● **EXCERPTED TEXT**:
◆ ◆ ◆ ◆ ◆
It’s never a good sign if a potential customer can’t even find a brand’s website—or its social channels. Such is the case with Bosch Power Tools, a subsidiary of global German-based engineering firm Robert Bosch GmbH, and it’s a fact that doesn’t cut the mustard with Russ Meyer, global strategy director at Siegel+Gale, especially when compared to Bosch’s top U.S. competitor DeWALT.

While DeWALT’s Facebook, Twitter, and YouTube pages all have intuitive names and handles, with social sharing options clearly embedded on the company website, Bosch has a few squeaky hinges when it comes to its social sharing strategies. Not only are the sharing icons buried on the Bosch site, its social channels have three different names: Facebook is /boschpowertool; Twitter is /BoschTools; and YouTube can be found at /bluecrew4.

“People have varying degrees of digital sophistication and the easier you make it for folks to find you and connect the dots, the better off you’re going to be,” Meyer says. “Why force people to try and find three different names? It’s asking them to work too hard.”

At its core, the problem is mostly a branding issue, says Optimus Publishing‘s CEO Al DiGuido.

“DeWALT smokes Bosch in a number of areas, branding being number one,” DiGuido says. “Overall, the look and feel of Bosch is very steely, very B2B and sterile, and its website almost looks like someone created it to mirror a product catalog exactly, without doing any retouching or making any effort to make Bosch into a consumer-facing brand.”

The DeWALT site, on the other hand, is engaging, attractive, and provides visitors with a strong brand experience, a quality DiGuido says carries over in the brand’s social marketing.

“DeWALT’s website is strong, the product photography is great, and the whole navigation of the site draws the audience in,” he says. “And on social, DeWALT has more give and take versus Bosch, which is pretty one-dimensional.”
◆ ◆ ◆ ◆ ◆
● **MATERIAL**:
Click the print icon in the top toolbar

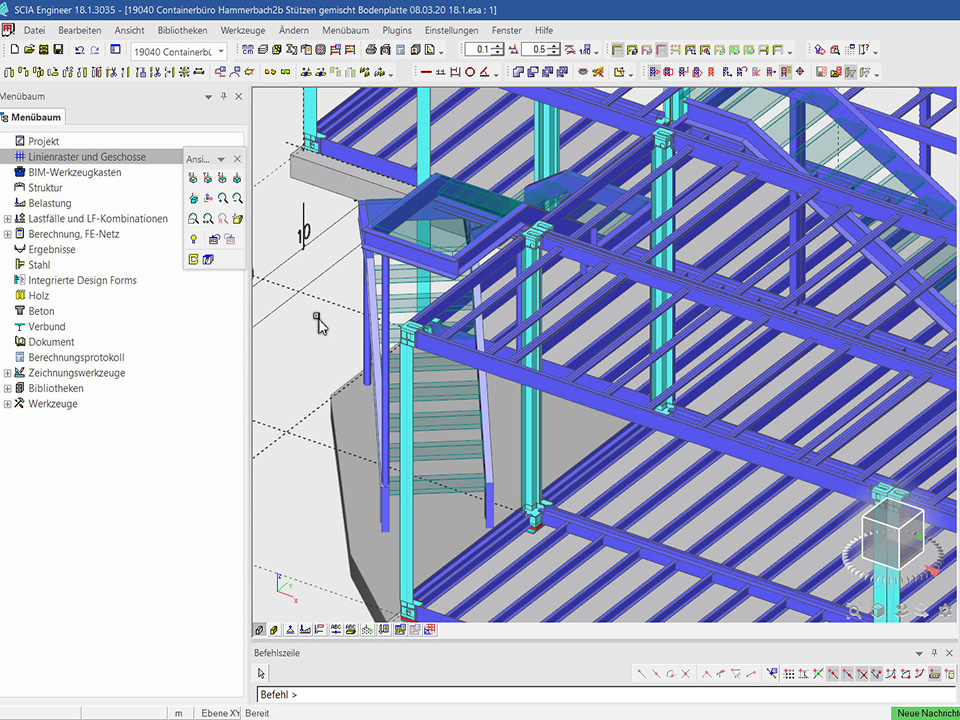click(x=371, y=50)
◆ ◆ ◆ ◆ ◆
● **DIRECTION A**: From the text comparing Bosch and DeWALT, quote the part that opens with the words containing "While DeWALT’s Facebook, Twitter, and" and closes with "CEO Al DiGuido.".
● **DIRECTION B**: Pick up the text comparing the Bosch and DeWALT brands after its final sentence and keep it going.
The lines have nothing to do with the text on Bosch and DeWALT.

● **EXERCISE ANSWER A**:
While DeWALT’s Facebook, Twitter, and YouTube pages all have intuitive names and handles, with social sharing options clearly embedded on the company website, Bosch has a few squeaky hinges when it comes to its social sharing strategies. Not only are the sharing icons buried on the Bosch site, its social channels have three different names: Facebook is /boschpowertool; Twitter is /BoschTools; and YouTube can be found at /bluecrew4.

“People have varying degrees of digital sophistication and the easier you make it for folks to find you and connect the dots, the better off you’re going to be,” Meyer says. “Why force people to try and find three different names? It’s asking them to work too hard.”

At its core, the problem is mostly a branding issue, says Optimus Publishing‘s CEO Al DiGuido.

● **EXERCISE ANSWER B**:
An avid do-it-yourselfer, Meyer owns both Bosch and DeWALT tools, which he says are of equal quality. But quality is almost a moot point if a tool manufacturing brand doesn’t have an effective marketing strategy.

“DeWALT is clear on who it’s talking to and what it stands for: Tough tools for tough people,” Meyer says. “Bosch feels corporate.”

The DeWALT Facebook page is regularly updated with “relevant and fresh” content rather than a constant barrage—or semi-barrage as Bosch posts infrequently—of product-centric promotional information, says Meyer, who notes that the DeWALT Twitter feed is also centered on engagement with the brand, consistently providing tips, answering questions, and sharing interesting links.

“DeWALT also had some shout-outs to vets on Veterans Day, which I thought was really smart because there’s probably a high degree of overlap between contractors and people in the military or people with military in the family,” Meyer says.

In terms of social reach, DeWALT decimates Bosch, with roughly 10 times the number of Facebook fans and a little more than three times the number of Twitter followers and YouTube views—but it’s not a case of quantity over quality, says DiGuido, who was particularly impressed with DeWALT’s reaction to Hurricane Sandy, which he calls “brilliant.”

“They posted pictures on Facebook of a tractor trailer rolling out with donated DeWALT equipment people could use for repairs,” DiGuido says. “DeWALT is using social media on a real-time basis, whereas I think Bosch is using it more like a billboard rather than a place to give people an interactive experience.”

Though in agreement on DeWALT’s social domination of Bosch, Meyer and DiGuido differ on the success of the brands’ use of video. While DiGuido sides with DeWALT’s YouTube content because it “shows you everything you need to know about DeWALT products,” Meyer argues that Bosch has “a whole channel full of great videos—but too bad it’s so hard to find.”

“The DeWALT YouTube page feels more like a commercial channel, which is a perfectly legitimate use of YouTube, but I’d probably spend more time with the Bosch stuff, if I could find it,” Meyer explains. “It’d be great to see more ‘how-Tube’ videos from DeWALT, but overall DeWALT does seem to have a better content strategy and at least they’re doing the basics,” he adds.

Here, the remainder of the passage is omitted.